Considering the variety of disciplines at the conference, there were a number of ways to personally connect to the science presented. For example, my lab studies the effects of early life stress (or adverse childhood experiences) on the development of obesity and its related diseases later in life. As a result, the cardiovascular biology of violence talks were the ones that resonated with me the most because of its applications to my own research and personal interests.

During the discussion on the connections between heart health and trauma exposure, one panelist considered the case of primordial violence on developmental programming. Key points stemmed around the idea that excessive punishment led to increased levels of circulating cortisol. This then results in damage to the hippocampus (memory and learning), amygdala (emotions), and frontal cortex (reasoning). This data has led to the implementation of “No Hit Zones” in various hospitals. At the genetics level, however, what makes the people who experience increased levels of violence different from the rest of the population? When considering the epigenetics of the situation, violence in one’s life results in alterations in DNA methylation patterns (either hypo- or hyper-) and eventually leads to a higher cardio-metabolic risk. During the discussion, it was mentioned that for a child, just hearing about violence in one’s own community resulted in a difficulty concentrating for periods ranging from two days to an entire month. You can easily begin to wonder, “What does this mean for children living in areas with high homicide rates?” Overall, people exposed to trauma, and are not properly dealing with it, are predisposing themselves to diastolic elevations much earlier in life consequenting in early onset of cardiovascular disease.

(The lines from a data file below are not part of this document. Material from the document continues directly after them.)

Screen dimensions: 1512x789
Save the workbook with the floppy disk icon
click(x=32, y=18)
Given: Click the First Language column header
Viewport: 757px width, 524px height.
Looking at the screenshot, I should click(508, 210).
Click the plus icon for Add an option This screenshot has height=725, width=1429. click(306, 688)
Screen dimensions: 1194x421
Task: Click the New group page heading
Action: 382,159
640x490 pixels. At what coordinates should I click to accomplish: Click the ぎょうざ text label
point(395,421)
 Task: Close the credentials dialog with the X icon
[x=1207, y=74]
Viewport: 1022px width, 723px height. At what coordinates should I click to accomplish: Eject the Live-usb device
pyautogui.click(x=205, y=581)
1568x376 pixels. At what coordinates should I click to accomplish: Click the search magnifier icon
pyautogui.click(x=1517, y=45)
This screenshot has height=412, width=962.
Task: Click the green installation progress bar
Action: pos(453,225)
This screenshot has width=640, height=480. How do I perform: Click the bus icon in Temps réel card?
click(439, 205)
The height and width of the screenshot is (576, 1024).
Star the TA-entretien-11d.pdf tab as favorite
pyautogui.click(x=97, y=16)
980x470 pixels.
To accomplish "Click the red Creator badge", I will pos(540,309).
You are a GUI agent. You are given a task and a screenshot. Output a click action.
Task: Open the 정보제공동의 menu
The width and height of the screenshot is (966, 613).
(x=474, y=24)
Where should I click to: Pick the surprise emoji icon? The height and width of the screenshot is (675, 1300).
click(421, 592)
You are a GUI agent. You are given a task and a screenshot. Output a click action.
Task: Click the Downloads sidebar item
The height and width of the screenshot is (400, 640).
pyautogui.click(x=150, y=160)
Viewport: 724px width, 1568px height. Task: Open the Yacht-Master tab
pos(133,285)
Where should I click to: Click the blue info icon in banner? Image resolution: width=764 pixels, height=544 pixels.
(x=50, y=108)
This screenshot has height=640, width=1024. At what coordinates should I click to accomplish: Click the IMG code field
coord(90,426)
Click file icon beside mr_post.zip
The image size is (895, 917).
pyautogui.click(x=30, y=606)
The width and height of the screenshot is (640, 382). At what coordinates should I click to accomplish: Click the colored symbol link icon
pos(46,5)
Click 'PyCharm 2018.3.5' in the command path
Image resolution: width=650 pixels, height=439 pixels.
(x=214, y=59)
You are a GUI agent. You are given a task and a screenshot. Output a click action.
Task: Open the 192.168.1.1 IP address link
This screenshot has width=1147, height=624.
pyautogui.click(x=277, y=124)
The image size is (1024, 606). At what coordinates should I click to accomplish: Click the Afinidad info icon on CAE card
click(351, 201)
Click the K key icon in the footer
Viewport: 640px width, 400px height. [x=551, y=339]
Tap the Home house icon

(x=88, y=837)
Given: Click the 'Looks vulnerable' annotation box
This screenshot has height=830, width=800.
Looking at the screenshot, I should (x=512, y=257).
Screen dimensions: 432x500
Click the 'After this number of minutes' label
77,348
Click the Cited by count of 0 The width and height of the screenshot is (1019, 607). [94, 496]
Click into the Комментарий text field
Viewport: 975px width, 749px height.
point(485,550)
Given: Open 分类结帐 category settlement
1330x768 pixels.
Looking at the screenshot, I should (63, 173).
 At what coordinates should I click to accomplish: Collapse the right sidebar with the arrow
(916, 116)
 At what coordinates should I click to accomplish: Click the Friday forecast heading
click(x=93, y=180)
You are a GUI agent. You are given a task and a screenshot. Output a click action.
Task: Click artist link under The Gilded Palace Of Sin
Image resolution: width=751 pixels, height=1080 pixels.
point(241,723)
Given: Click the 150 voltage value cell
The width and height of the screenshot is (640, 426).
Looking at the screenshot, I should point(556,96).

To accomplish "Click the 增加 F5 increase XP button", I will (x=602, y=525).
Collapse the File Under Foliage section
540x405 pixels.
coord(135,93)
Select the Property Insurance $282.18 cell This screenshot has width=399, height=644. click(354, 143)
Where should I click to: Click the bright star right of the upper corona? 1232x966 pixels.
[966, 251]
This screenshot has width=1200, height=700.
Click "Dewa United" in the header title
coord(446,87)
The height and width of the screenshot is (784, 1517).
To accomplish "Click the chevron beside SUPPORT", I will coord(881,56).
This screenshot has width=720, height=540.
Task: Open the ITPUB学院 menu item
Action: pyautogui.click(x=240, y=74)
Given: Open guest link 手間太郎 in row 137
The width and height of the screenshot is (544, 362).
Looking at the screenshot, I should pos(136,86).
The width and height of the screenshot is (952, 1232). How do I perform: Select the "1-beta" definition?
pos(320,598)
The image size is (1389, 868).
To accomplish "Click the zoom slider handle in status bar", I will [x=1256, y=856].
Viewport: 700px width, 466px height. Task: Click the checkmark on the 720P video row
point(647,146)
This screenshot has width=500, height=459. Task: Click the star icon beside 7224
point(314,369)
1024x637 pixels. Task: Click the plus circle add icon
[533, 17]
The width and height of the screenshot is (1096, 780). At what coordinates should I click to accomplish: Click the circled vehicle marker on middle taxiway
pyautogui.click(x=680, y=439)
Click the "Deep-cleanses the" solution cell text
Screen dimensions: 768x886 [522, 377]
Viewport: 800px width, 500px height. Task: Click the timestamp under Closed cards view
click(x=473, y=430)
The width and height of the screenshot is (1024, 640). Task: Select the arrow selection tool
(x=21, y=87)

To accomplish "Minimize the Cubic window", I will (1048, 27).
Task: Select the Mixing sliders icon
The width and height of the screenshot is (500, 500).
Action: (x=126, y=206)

The question is now, “What interventional methods can we use to better help people who are experiencing cardiac alterations due to increased stress exposure?” One solution discussed is the Bright Star Community Outreach program. Bright Star is a nonprofit aimed at using science and research to aid members of the south side Chicago community in recovering from the trauma of violence. By confronting the trauma, instead of bottling it away, they hope to help people to end the cycle and limit violence-induced early cardiovascular insults.

As the reader, and possibly someone who was unable to attend (or live stream) AHA Scientific Sessions 2018, what else do you think can be done clinically to better serve this group in terms of cardiovascular health? Do you think they will need different pharmacological interventions compared to the “traditional” hypertensive patient, for example?